[PROVIDED PASSAGE]
++++++++
Quirky Question #287: “Cat’s Paw” Claims – How could an employer violate antidiscrimination laws, even though the decision-making manager has no discriminatory bias at all?

Question: We just went through a five-person layoff, and one of the individuals laid off (an African American) has hired a lawyer and is threatening to sue for racial discrimination. I have enormous confidence in the fairness of the individual manager making the layoff selections, and those selections were based on years of performance ratings.  However, the lawyer hired by our ex-employee says that doesn’t matter, because the ex-employee’s direct supervisor was racially biased.  He says that the bias of the direct supervisor taints the entire process and that the manager was merely a “cat’s paw.”  Let’s assume for a moment that the direct supervisor is a little rough around the edges.  Do we have a problem here, even though the manager is fair and unbiased?  And what the heck is a “cat’s paw” anyway?

Answer: by David Y. Trevor

David Trevor

David Trevor

To answer your second question first, a “cat’s paw” is a person used by another as a dupe or tool. The phrase derives from an ancient fable in which a clever and unscrupulous monkey convinces a cat to remove roasted chestnuts from a hot fire.  The monkey makes off with the chestnuts, leaving the cat with nothing but burnt paws.  How exactly this became a metaphor in employment discrimination law is beyond the scope of this article, but a “cat’s paw” case is one in which an unbiased manager is used as a tool by a biased supervisor or manager to implement an employment decision based on the discrimination and animus of the unscrupulous supervisor or manager.

In a true cat’s paw case, the biased supervisor provides the basis for getting rid of an employee, for example through an unfairly negative performance evaluation, while the actual decision is implemented by an unbiased manager who simply accepts the biased information uncritically.
++++++++
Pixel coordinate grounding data

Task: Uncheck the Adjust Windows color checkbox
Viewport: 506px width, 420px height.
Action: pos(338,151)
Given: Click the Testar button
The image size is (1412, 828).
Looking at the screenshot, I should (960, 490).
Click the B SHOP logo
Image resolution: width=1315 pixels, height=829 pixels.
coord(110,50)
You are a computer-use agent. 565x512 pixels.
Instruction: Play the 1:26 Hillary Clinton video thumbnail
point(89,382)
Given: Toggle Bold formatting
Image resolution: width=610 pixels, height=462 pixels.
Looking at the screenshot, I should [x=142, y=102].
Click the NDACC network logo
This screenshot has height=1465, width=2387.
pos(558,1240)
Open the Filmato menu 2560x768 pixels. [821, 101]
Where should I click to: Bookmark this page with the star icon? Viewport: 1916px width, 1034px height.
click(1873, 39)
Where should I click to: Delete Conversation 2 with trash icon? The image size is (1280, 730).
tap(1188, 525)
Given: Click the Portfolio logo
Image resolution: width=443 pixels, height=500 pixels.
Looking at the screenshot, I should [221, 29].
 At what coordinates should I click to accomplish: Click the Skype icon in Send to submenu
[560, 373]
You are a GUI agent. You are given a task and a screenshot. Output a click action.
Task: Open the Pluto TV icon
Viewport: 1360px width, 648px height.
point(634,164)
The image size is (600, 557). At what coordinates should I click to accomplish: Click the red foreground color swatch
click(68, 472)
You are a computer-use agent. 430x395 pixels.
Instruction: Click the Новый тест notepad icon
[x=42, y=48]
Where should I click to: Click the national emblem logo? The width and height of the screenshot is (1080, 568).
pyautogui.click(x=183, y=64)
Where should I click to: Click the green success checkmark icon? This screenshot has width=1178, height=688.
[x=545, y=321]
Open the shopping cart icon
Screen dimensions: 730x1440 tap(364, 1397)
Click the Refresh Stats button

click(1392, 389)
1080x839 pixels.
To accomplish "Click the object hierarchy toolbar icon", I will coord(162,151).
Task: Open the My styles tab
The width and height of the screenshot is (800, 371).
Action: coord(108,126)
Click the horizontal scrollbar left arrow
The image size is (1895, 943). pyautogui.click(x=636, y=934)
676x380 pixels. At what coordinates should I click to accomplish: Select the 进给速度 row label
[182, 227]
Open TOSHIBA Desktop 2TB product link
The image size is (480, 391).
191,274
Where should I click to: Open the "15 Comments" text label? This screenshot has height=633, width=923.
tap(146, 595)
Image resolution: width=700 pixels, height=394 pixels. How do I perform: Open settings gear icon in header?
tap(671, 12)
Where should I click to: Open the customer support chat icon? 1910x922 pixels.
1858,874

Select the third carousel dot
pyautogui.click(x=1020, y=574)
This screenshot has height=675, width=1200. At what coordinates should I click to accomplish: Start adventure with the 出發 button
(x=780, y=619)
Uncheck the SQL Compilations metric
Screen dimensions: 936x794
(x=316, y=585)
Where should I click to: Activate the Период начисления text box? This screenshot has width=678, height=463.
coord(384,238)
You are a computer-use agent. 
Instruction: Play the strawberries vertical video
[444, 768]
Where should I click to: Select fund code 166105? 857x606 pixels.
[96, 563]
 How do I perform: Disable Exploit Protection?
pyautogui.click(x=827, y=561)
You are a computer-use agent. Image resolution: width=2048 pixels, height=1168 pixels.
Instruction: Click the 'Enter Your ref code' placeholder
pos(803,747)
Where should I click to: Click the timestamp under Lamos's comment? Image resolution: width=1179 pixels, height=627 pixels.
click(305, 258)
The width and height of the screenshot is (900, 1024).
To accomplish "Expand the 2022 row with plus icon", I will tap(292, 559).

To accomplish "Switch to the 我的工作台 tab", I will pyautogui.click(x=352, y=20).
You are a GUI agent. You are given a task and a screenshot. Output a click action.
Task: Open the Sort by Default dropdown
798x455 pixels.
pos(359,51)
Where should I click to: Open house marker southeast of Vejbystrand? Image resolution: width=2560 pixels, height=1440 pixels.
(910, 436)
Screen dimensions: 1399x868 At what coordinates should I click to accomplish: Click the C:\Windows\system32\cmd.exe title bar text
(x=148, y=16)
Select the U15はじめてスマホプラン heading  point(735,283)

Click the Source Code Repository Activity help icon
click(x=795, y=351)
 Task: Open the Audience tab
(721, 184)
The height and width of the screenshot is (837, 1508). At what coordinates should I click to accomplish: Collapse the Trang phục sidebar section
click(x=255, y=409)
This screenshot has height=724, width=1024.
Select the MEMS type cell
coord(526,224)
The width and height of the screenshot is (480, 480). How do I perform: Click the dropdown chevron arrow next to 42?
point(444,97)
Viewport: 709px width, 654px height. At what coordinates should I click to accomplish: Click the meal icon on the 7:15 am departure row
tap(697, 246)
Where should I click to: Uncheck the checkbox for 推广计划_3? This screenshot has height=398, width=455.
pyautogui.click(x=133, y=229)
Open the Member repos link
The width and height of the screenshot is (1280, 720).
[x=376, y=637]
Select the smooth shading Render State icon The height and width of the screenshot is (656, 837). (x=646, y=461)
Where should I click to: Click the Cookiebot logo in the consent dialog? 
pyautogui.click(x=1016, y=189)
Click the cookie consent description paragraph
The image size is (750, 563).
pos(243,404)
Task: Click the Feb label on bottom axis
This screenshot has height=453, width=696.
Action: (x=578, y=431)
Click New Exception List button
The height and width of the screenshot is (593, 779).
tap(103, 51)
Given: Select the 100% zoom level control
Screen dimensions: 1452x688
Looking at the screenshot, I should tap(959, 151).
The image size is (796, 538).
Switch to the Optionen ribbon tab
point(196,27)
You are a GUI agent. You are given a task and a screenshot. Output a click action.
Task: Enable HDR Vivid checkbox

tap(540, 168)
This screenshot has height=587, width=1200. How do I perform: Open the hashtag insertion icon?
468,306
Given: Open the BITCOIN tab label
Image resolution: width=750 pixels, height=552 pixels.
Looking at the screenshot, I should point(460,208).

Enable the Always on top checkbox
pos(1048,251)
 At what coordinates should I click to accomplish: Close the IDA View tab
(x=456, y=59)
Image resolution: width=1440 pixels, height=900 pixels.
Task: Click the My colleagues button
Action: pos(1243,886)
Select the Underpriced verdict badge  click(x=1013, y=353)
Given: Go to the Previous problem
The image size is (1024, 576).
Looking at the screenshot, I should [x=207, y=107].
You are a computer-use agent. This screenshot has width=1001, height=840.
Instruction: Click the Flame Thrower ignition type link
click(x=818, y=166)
++++++++
[THE PROBLEM]
According to the cat's paw article, what does the phrase "cat's paw" derive from? Please answer in one sentence.

[YOUR RESPONSE]
It derives from an ancient fable in which a clever and unscrupulous monkey convinces a cat to remove roasted chestnuts from a hot fire.